◆ Your goal:
Produce exactly the lines starting at the one containing "December 2, 2010 at 5:49:00" and ending at the last line of the material, with nothing added.

◆ Entries provided:
= Beginning of Section =

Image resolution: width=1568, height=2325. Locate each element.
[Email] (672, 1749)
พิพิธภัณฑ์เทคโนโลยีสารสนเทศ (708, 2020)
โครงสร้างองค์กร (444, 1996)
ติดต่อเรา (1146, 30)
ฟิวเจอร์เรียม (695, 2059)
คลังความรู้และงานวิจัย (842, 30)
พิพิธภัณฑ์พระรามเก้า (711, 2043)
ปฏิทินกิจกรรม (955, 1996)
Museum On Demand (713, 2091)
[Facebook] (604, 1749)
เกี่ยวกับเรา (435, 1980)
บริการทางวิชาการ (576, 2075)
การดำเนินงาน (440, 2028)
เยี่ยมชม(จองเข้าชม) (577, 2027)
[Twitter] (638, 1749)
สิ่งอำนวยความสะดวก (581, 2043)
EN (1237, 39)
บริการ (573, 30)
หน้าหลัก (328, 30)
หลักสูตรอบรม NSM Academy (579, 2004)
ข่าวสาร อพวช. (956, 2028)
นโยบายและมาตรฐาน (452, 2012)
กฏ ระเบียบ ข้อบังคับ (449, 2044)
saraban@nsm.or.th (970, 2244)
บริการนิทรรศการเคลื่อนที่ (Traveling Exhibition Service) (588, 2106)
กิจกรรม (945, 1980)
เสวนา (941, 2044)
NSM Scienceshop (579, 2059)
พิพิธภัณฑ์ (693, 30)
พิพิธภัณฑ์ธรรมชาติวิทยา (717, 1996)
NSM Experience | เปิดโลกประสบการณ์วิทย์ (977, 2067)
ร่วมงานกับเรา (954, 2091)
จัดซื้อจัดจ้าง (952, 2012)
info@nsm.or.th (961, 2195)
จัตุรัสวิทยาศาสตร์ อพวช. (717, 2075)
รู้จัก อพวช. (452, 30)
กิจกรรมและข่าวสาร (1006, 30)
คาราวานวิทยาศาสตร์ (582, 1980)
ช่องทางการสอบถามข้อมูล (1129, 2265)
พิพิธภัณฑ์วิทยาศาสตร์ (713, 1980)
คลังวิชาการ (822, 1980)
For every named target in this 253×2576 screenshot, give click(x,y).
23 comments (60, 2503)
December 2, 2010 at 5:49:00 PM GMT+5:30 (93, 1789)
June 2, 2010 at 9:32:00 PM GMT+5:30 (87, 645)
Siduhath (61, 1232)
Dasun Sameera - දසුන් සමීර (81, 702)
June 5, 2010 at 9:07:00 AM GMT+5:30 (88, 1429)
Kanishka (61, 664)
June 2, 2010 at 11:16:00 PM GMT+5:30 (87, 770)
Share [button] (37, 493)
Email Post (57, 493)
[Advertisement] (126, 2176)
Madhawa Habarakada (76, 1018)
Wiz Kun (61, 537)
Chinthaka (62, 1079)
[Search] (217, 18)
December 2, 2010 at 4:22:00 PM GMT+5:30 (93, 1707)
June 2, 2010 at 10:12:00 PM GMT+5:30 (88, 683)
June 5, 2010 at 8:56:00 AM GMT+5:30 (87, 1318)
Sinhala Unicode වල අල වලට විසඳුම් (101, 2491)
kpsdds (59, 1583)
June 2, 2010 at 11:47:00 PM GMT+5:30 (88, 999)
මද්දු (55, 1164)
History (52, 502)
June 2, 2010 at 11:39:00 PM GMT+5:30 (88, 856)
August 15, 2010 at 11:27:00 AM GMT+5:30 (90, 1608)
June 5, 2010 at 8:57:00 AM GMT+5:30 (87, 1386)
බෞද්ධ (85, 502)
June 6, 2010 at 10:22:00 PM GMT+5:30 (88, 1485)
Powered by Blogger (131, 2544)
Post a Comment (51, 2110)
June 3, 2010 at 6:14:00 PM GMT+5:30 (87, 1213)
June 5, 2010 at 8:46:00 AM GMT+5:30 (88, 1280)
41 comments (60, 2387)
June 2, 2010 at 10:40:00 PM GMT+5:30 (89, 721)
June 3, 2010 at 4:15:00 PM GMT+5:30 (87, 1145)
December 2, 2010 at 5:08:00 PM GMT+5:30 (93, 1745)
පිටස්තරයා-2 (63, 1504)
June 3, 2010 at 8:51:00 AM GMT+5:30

= End of Section =

◆ Exercise output:
December 2, 2010 at 5:49:00 PM GMT+5:30 (93, 1789)
June 2, 2010 at 9:32:00 PM GMT+5:30 (87, 645)
Siduhath (61, 1232)
Dasun Sameera - දසුන් සමීර (81, 702)
June 5, 2010 at 9:07:00 AM GMT+5:30 (88, 1429)
Kanishka (61, 664)
June 2, 2010 at 11:16:00 PM GMT+5:30 (87, 770)
Share [button] (37, 493)
Email Post (57, 493)
[Advertisement] (126, 2176)
Madhawa Habarakada (76, 1018)
Wiz Kun (61, 537)
Chinthaka (62, 1079)
[Search] (217, 18)
December 2, 2010 at 4:22:00 PM GMT+5:30 (93, 1707)
June 2, 2010 at 10:12:00 PM GMT+5:30 (88, 683)
June 5, 2010 at 8:56:00 AM GMT+5:30 (87, 1318)
Sinhala Unicode වල අල වලට විසඳුම් (101, 2491)
kpsdds (59, 1583)
June 2, 2010 at 11:47:00 PM GMT+5:30 (88, 999)
මද්දු (55, 1164)
History (52, 502)
June 2, 2010 at 11:39:00 PM GMT+5:30 (88, 856)
August 15, 2010 at 11:27:00 AM GMT+5:30 (90, 1608)
June 5, 2010 at 8:57:00 AM GMT+5:30 (87, 1386)
බෞද්ධ (85, 502)
June 6, 2010 at 10:22:00 PM GMT+5:30 (88, 1485)
Powered by Blogger (131, 2544)
Post a Comment (51, 2110)
June 3, 2010 at 6:14:00 PM GMT+5:30 (87, 1213)
June 5, 2010 at 8:46:00 AM GMT+5:30 (88, 1280)
41 comments (60, 2387)
June 2, 2010 at 10:40:00 PM GMT+5:30 (89, 721)
June 3, 2010 at 4:15:00 PM GMT+5:30 (87, 1145)
December 2, 2010 at 5:08:00 PM GMT+5:30 (93, 1745)
පිටස්තරයා-2 (63, 1504)
June 3, 2010 at 8:51:00 AM GMT+5:30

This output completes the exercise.